Le prévenu, un Suisse de 31 ans, avait attaqué sans raison une femme à Dübendorf (ZH), en juillet 2017. Il avait approché sa future victime de 35 ans en exigeant: «Suce-moi!» Paniquée, la trentenaire était parvenue à alerter la police et à lui signaler son emplacement. Au lieu de s'enfuir, l'homme avait continué à la harceler. Il avait fini par frapper la tête de la femme contre la vitre de l'arrêt de bus. Ensuite, il l'avait rouée de coups de poing, lui causant divers hématomes ainsi qu'une lèvre et un nez en sang. Avant l'arrivée des secours, il avait plaqué son sexe sur sa joue gauche.

Psychothérapie

Tandis que l'agression a été plus que traumatisante pour la trentenaire, son agresseur, lui, ne se rappelle de rien. Le soir des faits, il avait consommé de grandes quantités d'alcool et de cocaïne.

Le tribunal l'a condamné à 24 mois de prison avec sursis pour tentative de contrainte sexuelle. Il est tenu de suivre une psychothérapie durant les 4 ans de période probatoire dont la peine a été assortie.

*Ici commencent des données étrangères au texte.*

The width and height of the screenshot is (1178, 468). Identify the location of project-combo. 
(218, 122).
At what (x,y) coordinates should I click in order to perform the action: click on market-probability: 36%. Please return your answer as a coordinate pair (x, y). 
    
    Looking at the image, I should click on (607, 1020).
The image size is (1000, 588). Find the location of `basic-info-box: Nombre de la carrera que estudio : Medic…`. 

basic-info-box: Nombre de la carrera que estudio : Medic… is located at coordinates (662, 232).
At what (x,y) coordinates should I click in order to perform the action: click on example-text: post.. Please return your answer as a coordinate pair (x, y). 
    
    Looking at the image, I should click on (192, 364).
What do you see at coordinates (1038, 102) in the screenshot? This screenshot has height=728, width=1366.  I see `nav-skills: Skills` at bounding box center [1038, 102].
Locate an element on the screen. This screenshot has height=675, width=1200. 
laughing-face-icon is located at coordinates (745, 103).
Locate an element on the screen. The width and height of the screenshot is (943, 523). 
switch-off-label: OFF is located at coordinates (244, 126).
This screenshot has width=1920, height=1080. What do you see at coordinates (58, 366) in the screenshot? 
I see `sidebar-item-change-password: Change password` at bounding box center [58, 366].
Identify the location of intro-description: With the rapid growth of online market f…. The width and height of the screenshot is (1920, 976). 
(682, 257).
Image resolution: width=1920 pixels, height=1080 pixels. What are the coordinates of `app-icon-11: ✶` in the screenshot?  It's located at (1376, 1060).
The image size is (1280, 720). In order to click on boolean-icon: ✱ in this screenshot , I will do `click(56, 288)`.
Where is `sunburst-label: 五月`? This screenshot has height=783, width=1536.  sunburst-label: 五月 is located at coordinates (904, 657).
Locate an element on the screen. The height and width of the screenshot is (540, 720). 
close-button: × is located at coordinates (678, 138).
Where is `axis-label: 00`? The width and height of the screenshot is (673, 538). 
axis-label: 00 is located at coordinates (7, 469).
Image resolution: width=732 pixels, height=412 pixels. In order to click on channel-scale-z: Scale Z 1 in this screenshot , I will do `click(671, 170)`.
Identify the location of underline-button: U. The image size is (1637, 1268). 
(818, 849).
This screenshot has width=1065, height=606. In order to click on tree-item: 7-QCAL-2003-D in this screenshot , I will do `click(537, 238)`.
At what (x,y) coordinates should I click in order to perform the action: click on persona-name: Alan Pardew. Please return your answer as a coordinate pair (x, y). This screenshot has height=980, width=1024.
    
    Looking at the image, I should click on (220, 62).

Déboussolé par la mort de deux proches

A l'annonce du verdict, la Cour a rappelé que le Suisse aurait dû, de manière purement objective, écoper d'une peine privative de liberté de 3 ou 4 ans. Or les juges ont retenu diverses circonstances atténuantes en sa faveur. Vu son état au moment de l'agression, le tribunal a estimé qu'il n'a pas été en mesure de contrôler ses actes. Et malgré le fait de n'avoir aucun souvenir du soir en question, il a accepté tout ce que la victime lui a reproché.

Depuis les faits, le prévenu a, par ailleurs, arrêté de boire et de consommer de la drogue. Il suit actuellement un traitement psychiatrique. Autre circonstance atténuante: peu avant d'agresser la femme, il avait appris la mort de deux personnes très proches. Ces deux décès, intervenus en l'espace de 4 semaines seulement, l'avaient totalement déboussolé.